A signal from outer space
Smart homes is just a phrase, but at Crownstone it means that we are actually developing an AI (artificial intelligence) that can do justice to this word “smart”. An AI that will gradually understand your behavior and wishes.
To communicate with these new types of “intelligences” is a very interesting experience. What do they understand? What are their limitations? From the perspective of the AI it is very important to have eyes, ears, and hands to be able to help us. If an AI does not know where we are, how can it then ever warn us, protect us, do stuff for us, communicate with us!?
An interesting example of communicating with another form of intelligence can be see in the movie Arrival. It’s a nice interplay between learning symbols, grammar, meaning, but also the order with which you want to place concepts in a larger context. How will an AI look at the world if it only gets “search requests” as input?!
How does the world look like for our AI? To understand it a little better, we have to delve into one of its sensors, the Bluetooth radio!

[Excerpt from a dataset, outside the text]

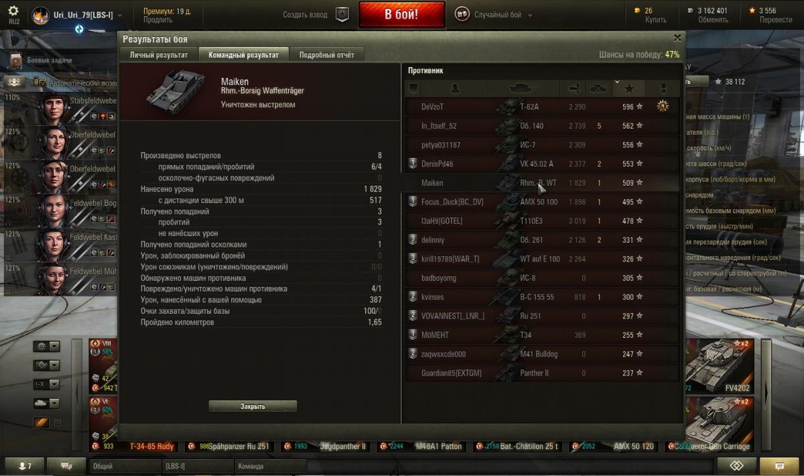
Task: Expand the nation filter dropdown
Action: click(x=47, y=347)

The Crownstones receive Bluetooth Low Energy (BLE) messages on a frequency of 2.4 GHz. This is the same frequency as WiFi (although nowadays you also have 5 GHz routers). To snoop up BLE messages we use the so-called Ubertooth. We namely encountered strange behavior in the arrival frequency of BLE messages from Crownstones configured as Eddystones (Google beacon) versus the ones configured as full Crownstones. So, Ubertooth to the rescue! Let’s see how these things communicate!

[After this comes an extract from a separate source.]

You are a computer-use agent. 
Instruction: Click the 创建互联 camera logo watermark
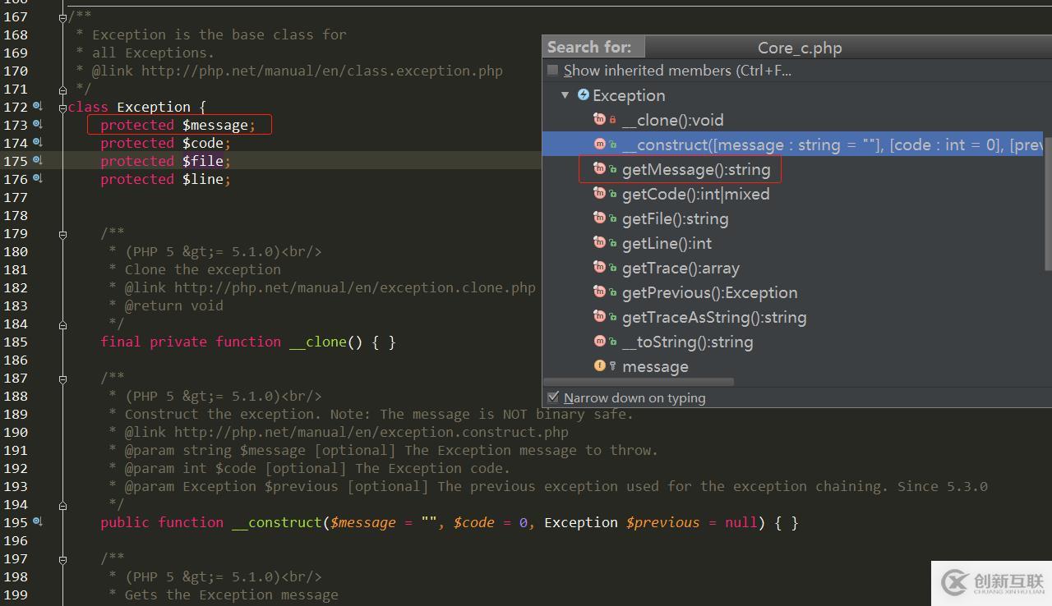coord(954,583)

Regretfully, the Ubertooth hardware is a little bit dated and we saw even more messages dropped or malformed in wireshark. It took a while before we realized we were looking at malformations not so much due to problems on a wireless level, but on a USB connection level!
On Linux you can use commands like
bluetoothctl nowadays and finally Dominik found the culprit: a big difference between messages that advertised the devices as connectable or non-connectable! Certain Android phones (depending on their BLE chipset) are not able to receive “connectable” messages at a high rate. We need these message on a high rate so we can localize people swiftly. Quick thinking: let’s use non-connectable messages only!
Alas! A Crownstone cannot advertise as just a non-connectable device because this has as side-effect that it can’t send so-called “scan responses”. These responses we definitely need because we use them to update the user about Crownstone information (such as energy use) without requiring the phone to set up a slow connection! Apart from that, it’s kind of handy to be connectable if you actually want to switch or dim something! Finally we get to a solution! Interleave sending connectable and non-connectable messages!
We’re glad that we can speak to you in English, not Bluetoothish!
The first 100 Crownstones we have assembled at our office! We namely need to obtain information about the assembly process. What’s going fast? What can be improved? Can our assembly instruction be improved?
Also, the packaging arrived! It’s super cool, but let’s keep it secret for now!
A few of the very early backers are currently testing Crownstones at home, to make sure we will offer you all the best experience possible! For the plugs this will be relatively simple. However, if you have ordered built-in Crownstones we can imagine that you like to get some installation advice! We are working together with ConComCow to realize a part of the Real Life Learning roadmap for students at Human Technology van het Techniek College Rotterdam. Our society needs to train people to obtain a combination of social and technical skills! We call this the “social mechanic” (sociale monteur). It is frustrating to have a technician coming to your home who doesn’t actually address the real problem you have!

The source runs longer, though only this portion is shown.